Security researchers have discovered malicious WinRAR SFX files, specially designed to install a backdoor and take control of personal computers. Be very careful with them because they look harmless and are not detected by standard antiviruses.
WinRAR SFX are a special type of compressed files. They can be created with applications like WinRAR or 7-ZIP and are very useful because they have the quality of self-extraction. That is, the user receiving these files does not need to have any software installed to decompress the file. They are certainly useful because they facilitate their distribution, but they are just as dangerous in the hands of cybercriminals like the latest case detected by the firm CrowdStrike.
One of the advanced features of this type of archive is the ability to include extended SFX commands, which are executed when you unzip it. Among these commands is a configuration option that is used to specify the type of executable, and we have seen this capability abused in the past with the installation of malware by the Emotet botnet.
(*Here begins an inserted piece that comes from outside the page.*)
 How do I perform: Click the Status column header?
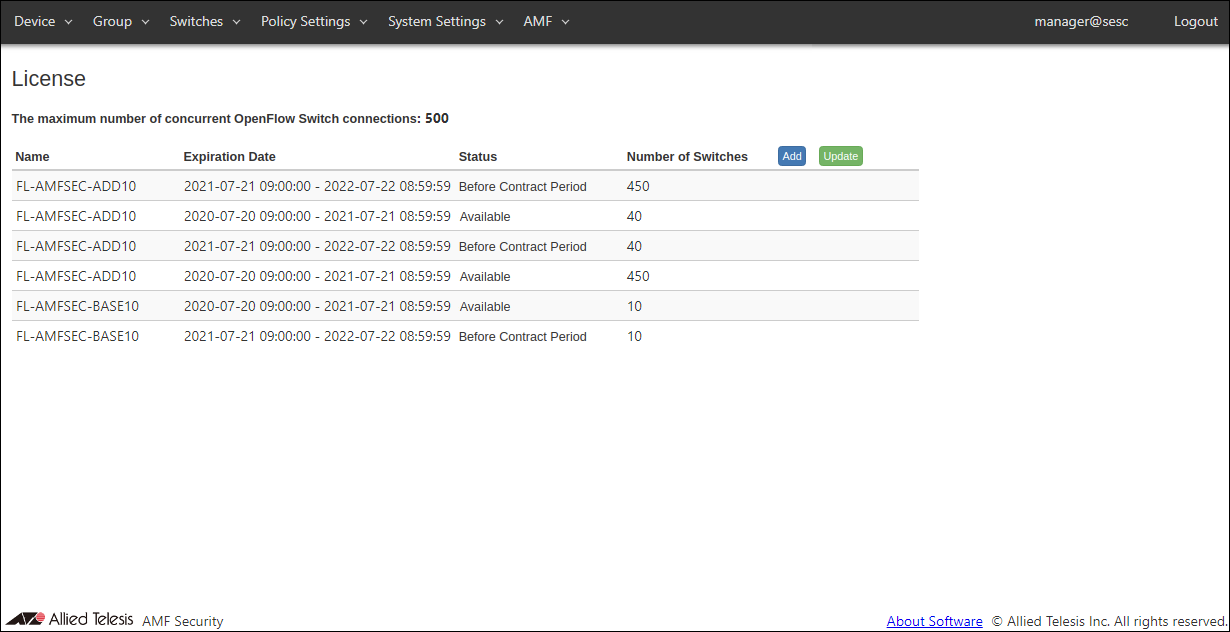[x=477, y=156]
However, a malicious SFX file does not need to contain malware and can instead be used to invoke commands using native tools as part of the decompressor stub functions. This is the case of the information at hand, where the authors have designed the SFX files to run the advanced Windows console, PowerShell, the command prompt and the task manager.
Once the console is opened, the file sets up a debugger in the Windows registry to pass as a parameter to the specified executable. It is an accessibility application that can be run before user login. As such, the attackers run a binary of their choice at the Windows login screen, bypassing the need to authenticate to a system in case access credentials are unknown.
If they manage to sneak in, give yourself up for dead, because binaries that are executed via this method are executed under the local system account (NT AUTHORITY\SYSTEM), which allows commands to be executed even with higher privileges than an administrator account. And on top of that, since these binaries are usually password protected, although it is possible to activate their execution with the debugger, it is not possible to unarchive it without the correct password. The execution path of this attack is ‘utilman.exe’, well known for password bypassing on Windows systems.
To conclude, since these WinRAR SFX files do not include any type of malware, it is likely that traditional antivirus software (which usually looks for malware inside the files) don’t detect them. On the contrary, it creates a back door with which the attacker can execute all kinds of commands and scripts to take full control of the computer.
In general, special care must be taken with compressed files because they are widely used to distribute malware, but with this special type of self-extracting files much more.